#### THE PROBLEM
Turn the lines from the one containing "Screen dimensions: 550x388" through the last line, both included, into a numbered list. Skip any blank lines and leave out the pictures.

#### RECORDS FOR THIS EXERCISE
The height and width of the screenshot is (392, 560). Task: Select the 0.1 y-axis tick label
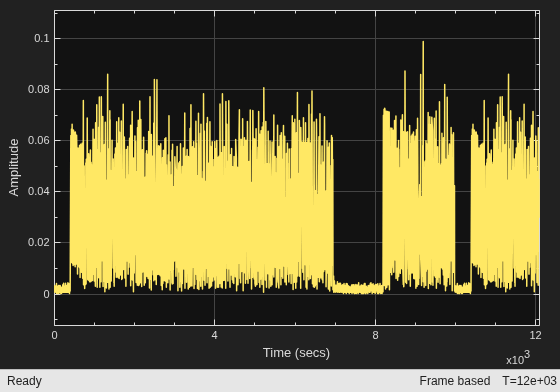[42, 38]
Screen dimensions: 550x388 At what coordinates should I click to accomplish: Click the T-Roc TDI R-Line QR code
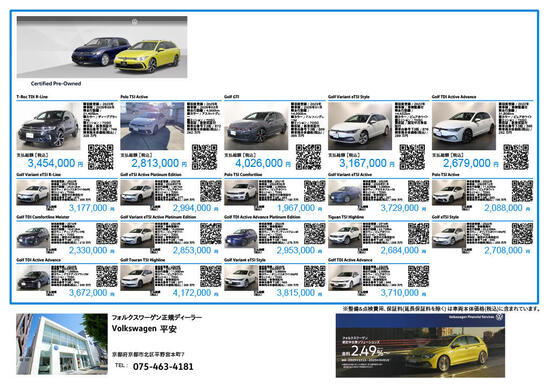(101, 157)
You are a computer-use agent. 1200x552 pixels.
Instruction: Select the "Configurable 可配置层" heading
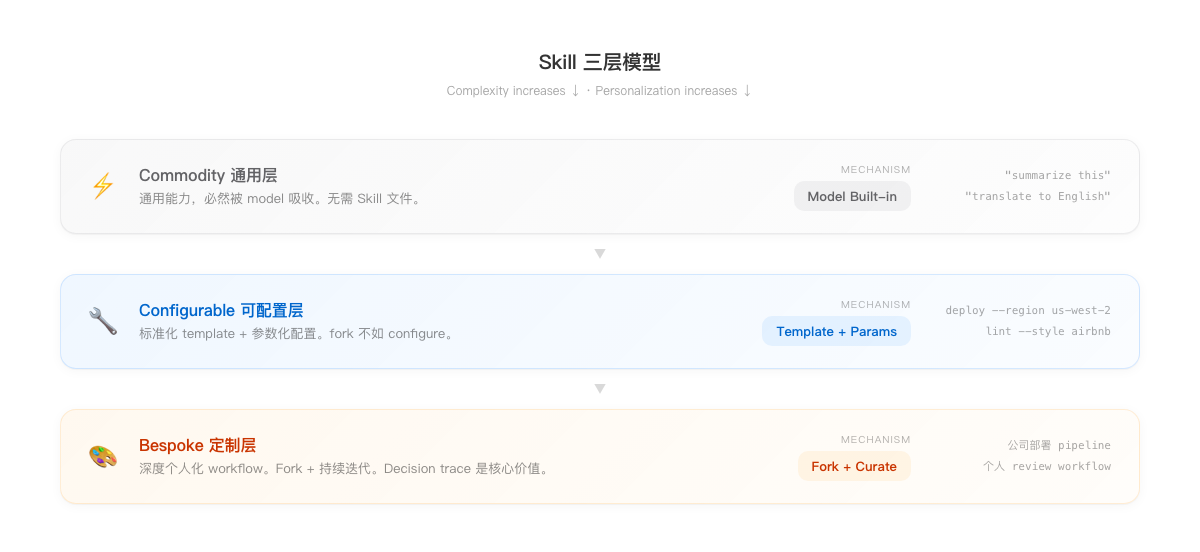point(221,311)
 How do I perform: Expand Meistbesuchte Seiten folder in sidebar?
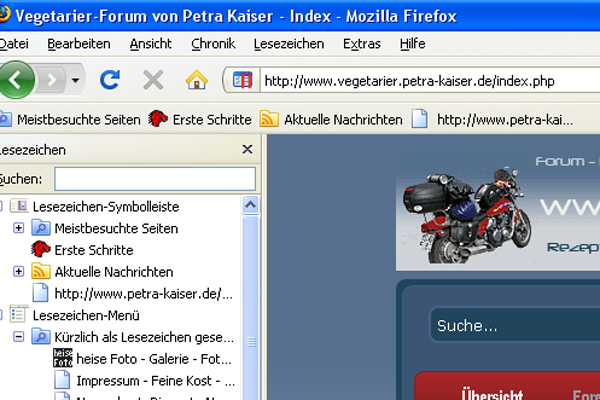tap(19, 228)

#### TASK SOLUTION
1. Screen dimensions: 550x388 At what coordinates should I click to accomplish: Click the T-Roc TDI R-Line QR code
2. (101, 157)
3. You are a computer-use agent. 1200x552 pixels.
4. Instruction: Select the "Configurable 可配置层" heading
5. point(221,311)
6.  How do I perform: Expand Meistbesuchte Seiten folder in sidebar?
7. tap(19, 228)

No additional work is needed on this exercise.